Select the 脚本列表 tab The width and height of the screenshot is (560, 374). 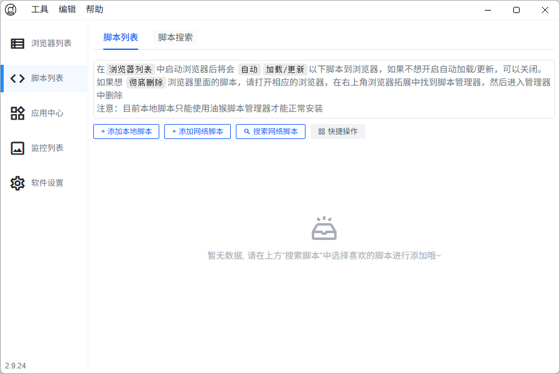121,37
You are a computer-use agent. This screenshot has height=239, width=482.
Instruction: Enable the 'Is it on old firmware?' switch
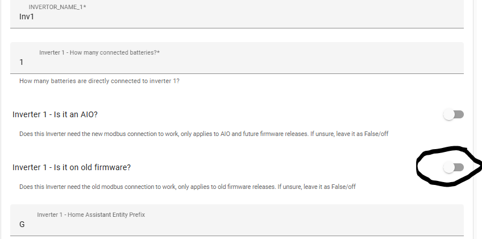pos(454,167)
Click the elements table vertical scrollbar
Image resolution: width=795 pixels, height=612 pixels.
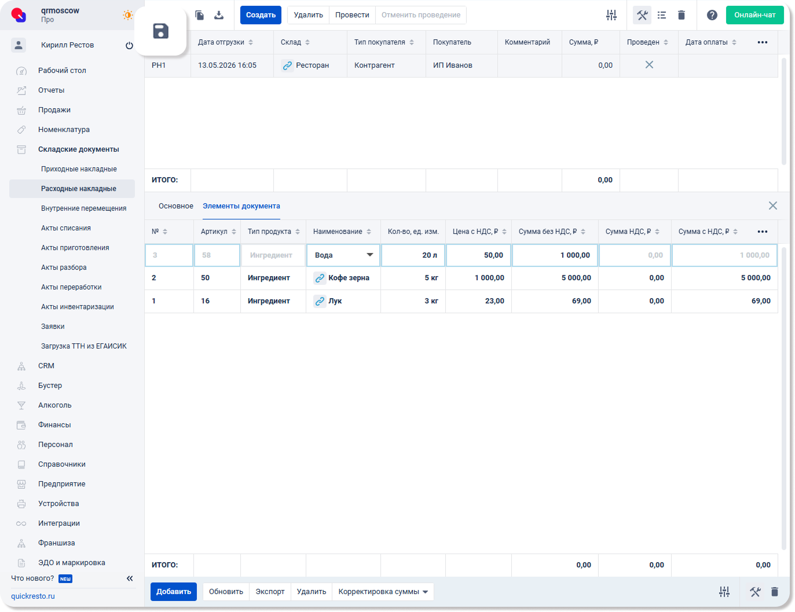[x=784, y=398]
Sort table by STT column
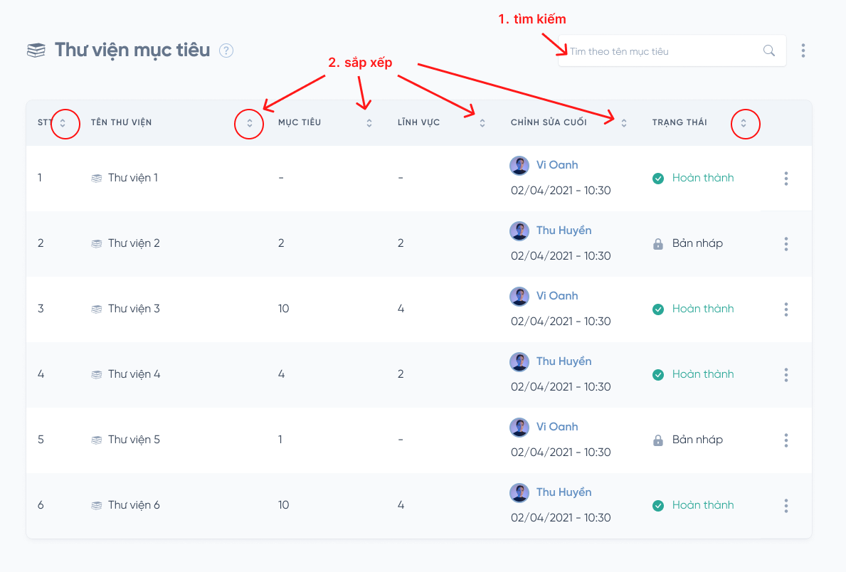Viewport: 846px width, 572px height. pyautogui.click(x=63, y=123)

------------

Brief: All that is wanted is an exact copy of the lines from the line bearing "Click the elements table vertical scrollbar" through the final line of the entries, including both ends but no pictures.

Response area:
Click the elements table vertical scrollbar
Image resolution: width=795 pixels, height=612 pixels.
[x=784, y=398]
Sort table by STT column
Viewport: 846px width, 572px height. pyautogui.click(x=63, y=123)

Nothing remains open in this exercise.